He kept to the edges of a dirt track that didn’t quite qualify as a driveway, following the sparse signs of civilization. He finally drew in sight of a house with a barn behind it. Both the house and barn had clearly seen better days; the place was disorganized, a virtual junkyard of crap and junked cars piled everywhere, but it was also clearly inhabited. He skirted the house, unable to see anything through the grimed and shuttered windows, and headed for the barn.

He eased the door open and darted in, checking to make sure there was no one unpleasant waiting to pounce. The barn was just as nasty as the rest, foul-smelling and clearly not used for anything close to actual farming. His eyes moved to the two giant cages that took up most of the floor space and the elaborate electrical hookups. For one insane moment he wondered if these were cages meant for neromancers, holding back a laugh at the thought of someone stupid enough to think some steel slats and a thick door could hold them.

“Who’s there?”

“Sam!?”

“Dean!”

He raced over to his brother, the fist around his heart finally unclenching. “Damn am I glad to see you. Are you okay?”

“I’m fine. Dean, listen. Jayme’s out there.”

“Oh, is she? Well where is Her Royal Fluffness, anyway? I didn’t see crap out there except the house the Clampetts moved out of.”

“Dean, would you listen? She has a plan, okay?”

“A plan for what?” Dean drew back. “Matter of fact, what the hell are you doing in there? Why didn’t she tear this damn thing apart?”

“Would you just shut up for one second!” Sam snapped. “They’re just people, Dean.
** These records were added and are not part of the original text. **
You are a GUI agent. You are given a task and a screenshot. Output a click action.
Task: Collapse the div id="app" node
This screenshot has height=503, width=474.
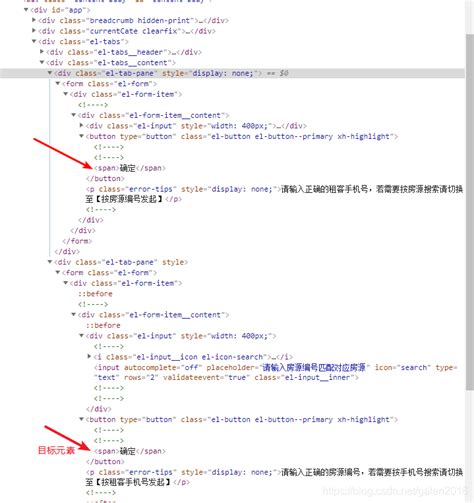pyautogui.click(x=26, y=10)
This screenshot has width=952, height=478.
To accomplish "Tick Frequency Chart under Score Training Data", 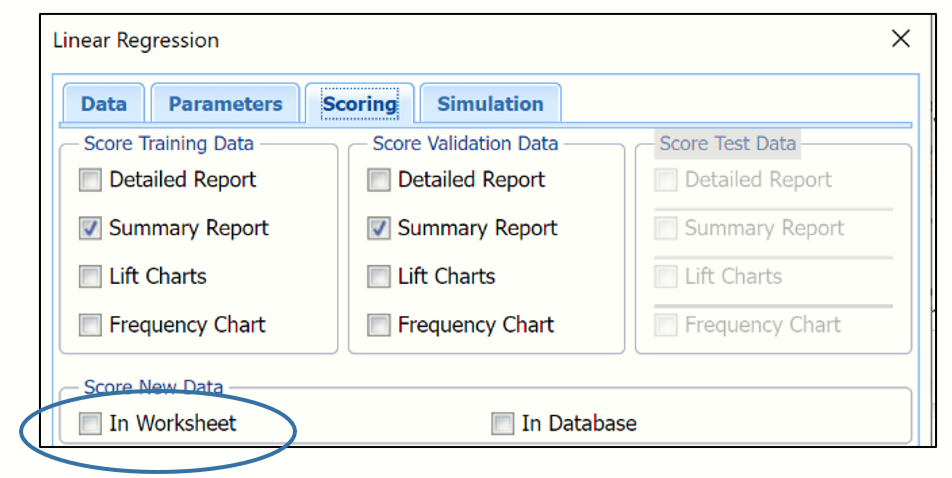I will pyautogui.click(x=91, y=325).
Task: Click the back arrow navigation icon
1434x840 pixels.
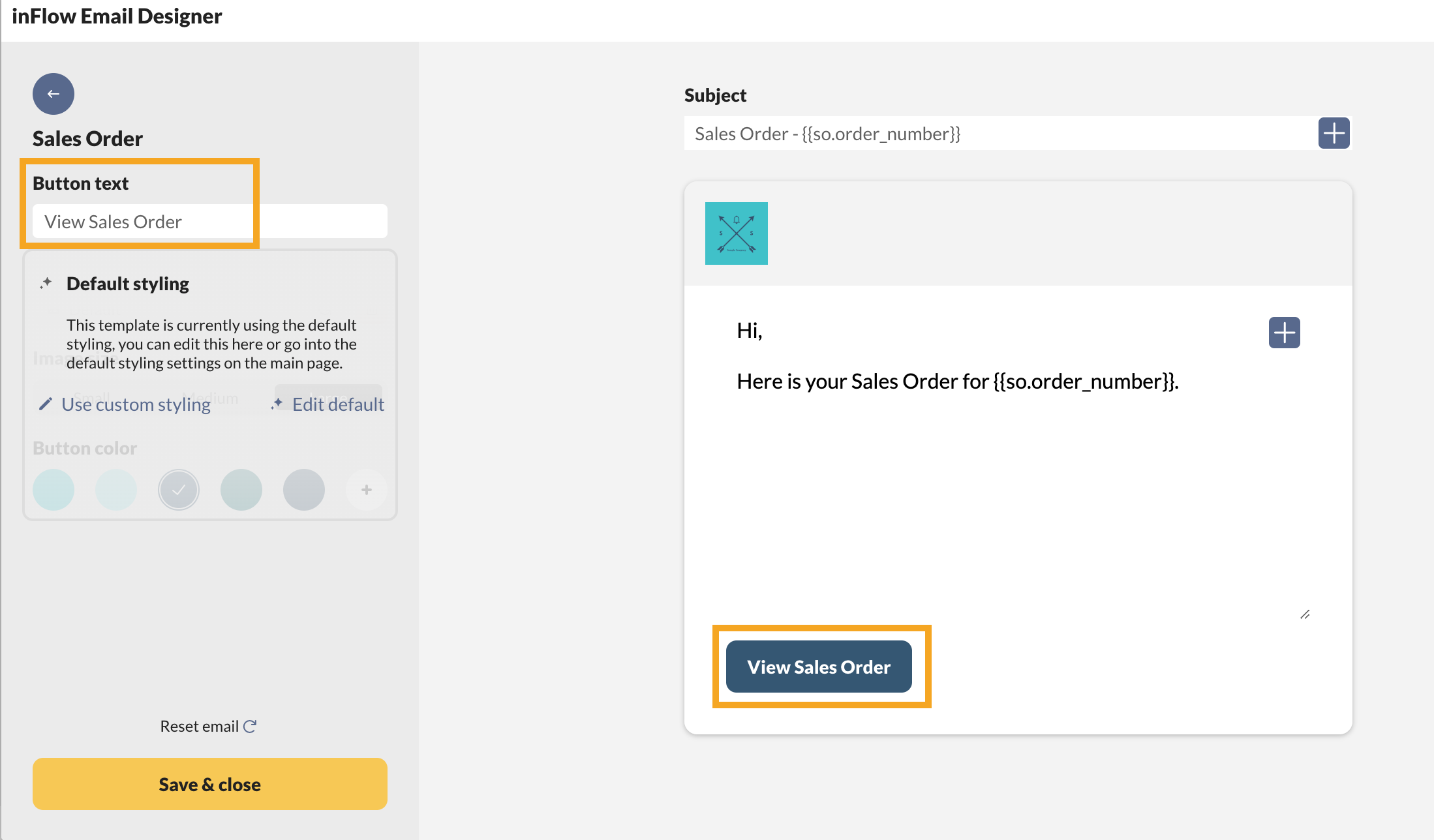Action: (53, 94)
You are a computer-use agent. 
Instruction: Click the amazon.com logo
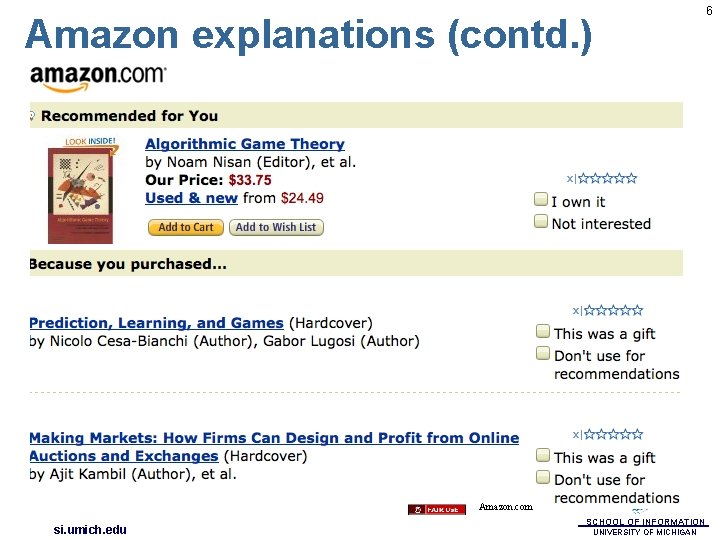(x=98, y=75)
They hunt people for fun, and they killed Jenkins.”

“What the hell does that have to do with Jayme?”

“She’s going to wait until they let me out, and follow me.” Sam tilted his head, letting Dean draw his own conclusion.

“No,” Dean said. “Absolutely not. She is _not_ using you as bait!”

“I’ve been bait before.”

“Yeah, with our usual playmates! The kind who follow rules and patterns! Not some kill-happy hillbillies!”

“Dean, they deserve it.”

Dean paused his inspection of the door. “Not gonna argue with you there, bro, and if she wants to smear them across the walls I’m not gonna stop her. But she’s not going to put you in danger to do it. Now how the hell do I get this damn thing open?”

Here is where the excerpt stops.